Ex-rival admits election deceit

A former Faulkner County sheriff ’s deputy admitted Friday that he created a phony birth certificate last spring to make it appear that a rival candidate for sheriff had fathered an illegitimate, mixed-race child in Texas, then mailed copies of the fake document from Texas to a few voters.

“I did something stupid,” Harold L. Smith, 47, of Greenbrier told U.S. District Judge D. Price Marshall Jr., while pleading guilty in Marshall’s Little Rock courtroom to a felony charge of mailing a false official document.

“It was a mud-slinging campaign,” Smith explained. “There were faults on both sides, but I took it a step higher.”

The veteran law enforcement officer - one of four vying for the Republican nomination for sheriff in 2012 - said the ruse was suggested by Stephan Hawks, the Faulkner County civil attorney. He said Hawks mentioned during a meeting about the election that it would be “funny” if such a document surfaced to tarnish the reputation of candidate Andy Shock, who was then a major with the sheriff’s office.

Shock, who is white and married to a white woman, was listed on the forged birth certificate as the father of a boy born in July 2009 in Texarkana, Texas, to an unmarried black woman. After a handful of Faulkner County residents received typed letters with copies of the falsified document that had been mailed from Hooks, Texas, Shock turned the letter over to U.S. Postal Service officials. He said at the time that he didn’t suspect any of his rivals were behind the hoax and called it a distraction.

Smith, a former training officer in the sheriff’s office, admitted Friday in court that, although he initially didn’t act on the suggestion he attributed to Hawks, he later became angry about something else that occurred during the race, and, after talking to Ron Bartels, created the false Texas birth certificates. In 2012, Bartels was listed at the end of a column on the Arkansas Business website as chairman of the Arkansas Conservative Party and an adviser to Americans for Limited Government.

Smith acknowledged that on March 28, 2012, he drove to Hooks, just across the state line from Texarkana, and mailed the letters with a Texas postmark to people he believed would vote in the Republican primary. A woman who rode along in the vehicle, Carol Fletcher, had no idea what he was up to, he said.

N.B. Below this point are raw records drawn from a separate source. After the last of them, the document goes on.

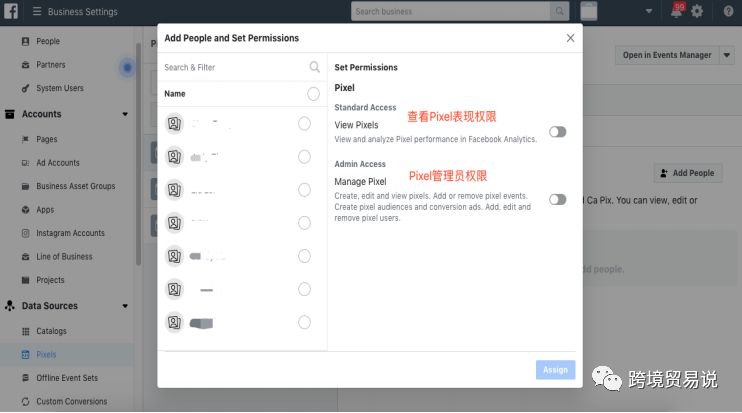Open Catalogs in the sidebar
The height and width of the screenshot is (413, 742).
tap(51, 331)
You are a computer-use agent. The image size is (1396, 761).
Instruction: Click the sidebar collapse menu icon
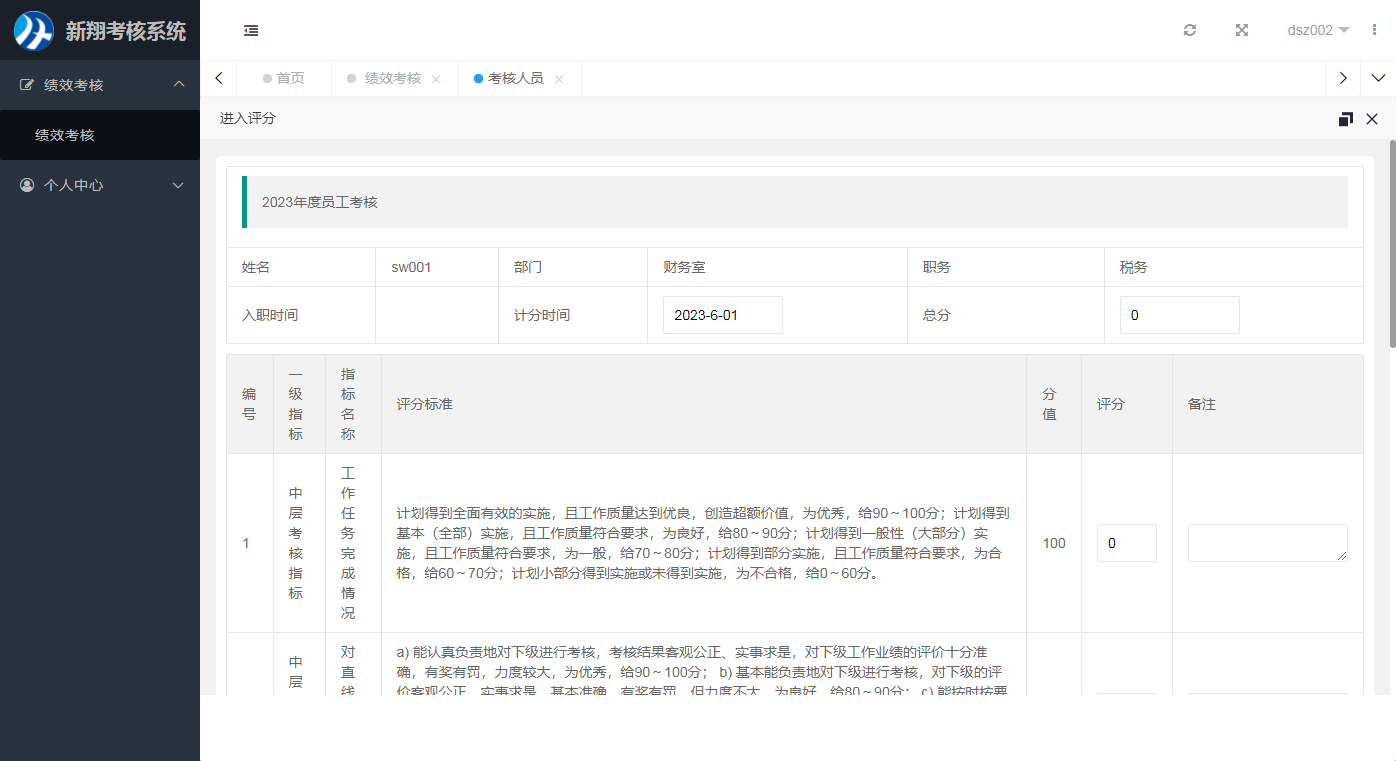click(251, 31)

Shock ultimately won the four-man primary contest as well as the general election and is currently the sheriff.

He said Friday, after hearing about Smith’s guilty plea, that it was “very vindicating for me, for everybody to know and understand … what I’ve known forever, for it to finally come out.”

During Smith’s plea hearing, he acknowledged that he, Hawks and Jeff Johnston, the county administrator, had several meetings during February and March of 2012 to discuss the election and how to prevent Shock from winning the primary. Shock was endorsed by then-Sheriff Karl Byrd and Prosecuting Attorney Cody Hiland of Conway.

“I’ve been a victim,” as have family and friends, said Shock, a “distant relative” of Johnston, on Friday. “To this day … ever so often I’ll hear scuttlebutt about” someone having repeated the allegations in the faked birth certificate.

“On top of the whole political motive, these people threw a racial thing in there,” Shock said. “Throwing that racial overtone is disgusting.”

Hawks resigned as Faulkner County’s civil attorney in June 2012 amid contention over a two-month paid leave he had taken.

Hawks did not attend the hearing and could not be reached for comment Friday. Bartels also didn’t return a phone message.

Johnston, who is awaiting trial in an unrelated felony theft of property case, declined comment Friday and referred questions to his attorney in that case, Joe Don Winningham. Winningham said the two haven’t discussed the birth-certificate case and said he didn’t know if federal agents had interviewed or sought to interview Johnston about it.

County Judge Allen Dodson, who took office after his predecessor resigned Feb. 1, said he will be “monitoring” the birth-certificate case as it pertains to Johnston, who is still the county administrator.

Dodson said that what he had read online about this case “shows that clearly he [Johnston] wasn’t a supporter of Andy Shock.”

“I hate that, just being friends with both of them,” Dodson said. “But in terms of taking action, in terms of terminating him, from what I read, Harold Smith … acted on his own. The comments I saw reported really showed nothing more than really he [Johnston] didn’t support Andy.”

After court Friday, First Assistant U.S. Attorney Pat Harris, who is handling the case against Smith, refused to answer questions about whether an investigation was still ongoing or other people were expected to be charged.

The investigation that led Smith to plead guilty after waiving his right to have the case reviewed by a federal grand jury was undertaken by U.S. Postal Inspector David Barrett, who sat in the courtroom Friday next to Harris.

Harris told the judge that Smith admitted to mailing 12 letters, each with a copy of the false birth certificate, to people he believed would vote in the Republican primary.

Smith told the judge, “I am guilty, your honor.”

His attorney, John Collins of Little Rock, told the judge that Smith had never been in trouble before, and Marshall agreed to allow Smith to remain free on his own recognizance until sentencing, which will be scheduled at a later date, after a pre-sentence investigation is completed by U.S. probation officers.

Smith agreed to surrender his passport while his sentencing is pending, and Marshall agreed to let him travel out of state to take the remains of a recently deceased uncle to West Virginia for burial.

Smith said he’s not working anywhere right now, but is a full-time student at the University of Arkansas at Morrilton.